WHAT IS ASKED => Please output everything from the line containing "Open the POINTS" down to the line containing "pos(1430,551)" in the material below, copied verbatim and including both of those lines.

MATERIAL SUPPLIED =>
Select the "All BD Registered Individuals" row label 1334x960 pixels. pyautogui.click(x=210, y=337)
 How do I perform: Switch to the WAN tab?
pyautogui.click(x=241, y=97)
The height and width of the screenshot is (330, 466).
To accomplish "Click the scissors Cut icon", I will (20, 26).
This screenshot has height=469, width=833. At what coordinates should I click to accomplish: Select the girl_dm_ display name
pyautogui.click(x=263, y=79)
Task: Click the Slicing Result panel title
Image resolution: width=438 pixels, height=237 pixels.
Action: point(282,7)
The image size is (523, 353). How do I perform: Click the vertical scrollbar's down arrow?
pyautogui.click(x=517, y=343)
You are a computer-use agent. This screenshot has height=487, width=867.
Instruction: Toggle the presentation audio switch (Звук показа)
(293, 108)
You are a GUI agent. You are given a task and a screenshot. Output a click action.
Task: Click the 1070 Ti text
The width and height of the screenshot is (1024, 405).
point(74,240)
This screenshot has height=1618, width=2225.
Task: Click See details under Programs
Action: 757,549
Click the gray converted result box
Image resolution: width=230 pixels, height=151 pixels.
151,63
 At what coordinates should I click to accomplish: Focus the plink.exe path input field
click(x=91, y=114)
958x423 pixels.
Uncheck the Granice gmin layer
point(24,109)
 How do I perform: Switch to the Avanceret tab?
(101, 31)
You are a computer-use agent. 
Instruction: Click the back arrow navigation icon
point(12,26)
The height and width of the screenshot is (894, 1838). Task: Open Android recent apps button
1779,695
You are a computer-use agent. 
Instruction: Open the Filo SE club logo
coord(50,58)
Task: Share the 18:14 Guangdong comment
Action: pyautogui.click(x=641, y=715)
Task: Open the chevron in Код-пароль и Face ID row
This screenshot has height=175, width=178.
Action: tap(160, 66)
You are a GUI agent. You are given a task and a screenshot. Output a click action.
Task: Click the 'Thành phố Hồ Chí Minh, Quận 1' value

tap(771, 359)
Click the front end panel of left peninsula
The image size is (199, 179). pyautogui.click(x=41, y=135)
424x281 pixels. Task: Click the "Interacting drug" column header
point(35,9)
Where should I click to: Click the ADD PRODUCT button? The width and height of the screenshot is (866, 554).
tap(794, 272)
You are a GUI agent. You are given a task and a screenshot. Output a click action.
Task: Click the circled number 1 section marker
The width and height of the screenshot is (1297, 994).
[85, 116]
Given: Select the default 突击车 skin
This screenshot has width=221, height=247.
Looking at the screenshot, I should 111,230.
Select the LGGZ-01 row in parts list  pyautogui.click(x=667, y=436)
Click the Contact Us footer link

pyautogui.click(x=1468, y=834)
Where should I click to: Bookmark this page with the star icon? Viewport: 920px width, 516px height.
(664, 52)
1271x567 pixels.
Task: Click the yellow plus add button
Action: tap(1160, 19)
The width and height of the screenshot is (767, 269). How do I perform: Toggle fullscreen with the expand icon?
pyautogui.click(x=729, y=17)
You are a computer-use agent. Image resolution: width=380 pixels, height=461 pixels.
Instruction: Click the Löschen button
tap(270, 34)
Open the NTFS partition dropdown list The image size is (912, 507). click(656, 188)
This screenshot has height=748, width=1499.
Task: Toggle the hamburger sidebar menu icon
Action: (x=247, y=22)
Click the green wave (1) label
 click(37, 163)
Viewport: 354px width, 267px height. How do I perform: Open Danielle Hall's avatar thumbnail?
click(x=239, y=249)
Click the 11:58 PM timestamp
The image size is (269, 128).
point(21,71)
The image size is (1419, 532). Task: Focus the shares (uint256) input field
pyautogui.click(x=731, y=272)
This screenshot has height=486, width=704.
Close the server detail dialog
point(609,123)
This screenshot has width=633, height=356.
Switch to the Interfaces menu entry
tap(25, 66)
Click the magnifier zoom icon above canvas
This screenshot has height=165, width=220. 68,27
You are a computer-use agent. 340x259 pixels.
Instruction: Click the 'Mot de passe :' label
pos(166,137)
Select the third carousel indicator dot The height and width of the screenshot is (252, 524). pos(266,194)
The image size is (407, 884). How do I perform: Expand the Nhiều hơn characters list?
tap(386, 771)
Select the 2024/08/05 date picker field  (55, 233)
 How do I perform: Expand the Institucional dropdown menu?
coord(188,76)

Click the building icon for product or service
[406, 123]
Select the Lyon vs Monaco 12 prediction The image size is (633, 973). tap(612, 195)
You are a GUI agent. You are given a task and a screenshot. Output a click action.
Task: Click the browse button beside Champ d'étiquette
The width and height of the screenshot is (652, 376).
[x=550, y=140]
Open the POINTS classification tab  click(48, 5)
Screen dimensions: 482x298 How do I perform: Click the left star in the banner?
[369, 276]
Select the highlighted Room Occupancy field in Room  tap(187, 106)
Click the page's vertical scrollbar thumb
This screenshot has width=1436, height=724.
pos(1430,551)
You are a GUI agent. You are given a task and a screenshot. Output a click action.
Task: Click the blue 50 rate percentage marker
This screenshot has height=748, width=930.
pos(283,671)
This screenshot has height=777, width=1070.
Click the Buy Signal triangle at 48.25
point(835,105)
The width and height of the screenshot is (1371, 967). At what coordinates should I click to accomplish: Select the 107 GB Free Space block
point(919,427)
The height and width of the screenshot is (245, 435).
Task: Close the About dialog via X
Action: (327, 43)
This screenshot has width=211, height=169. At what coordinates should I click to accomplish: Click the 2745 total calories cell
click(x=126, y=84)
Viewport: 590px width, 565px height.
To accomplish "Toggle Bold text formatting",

ANSWER TO THIS TASK =>
Open the POINTS classification tab  click(48, 5)
Screen dimensions: 482x298 How do I perform: Click the left star in the banner?
[369, 276]
Select the highlighted Room Occupancy field in Room  tap(187, 106)
Click the page's vertical scrollbar thumb
This screenshot has width=1436, height=724.
pos(1430,551)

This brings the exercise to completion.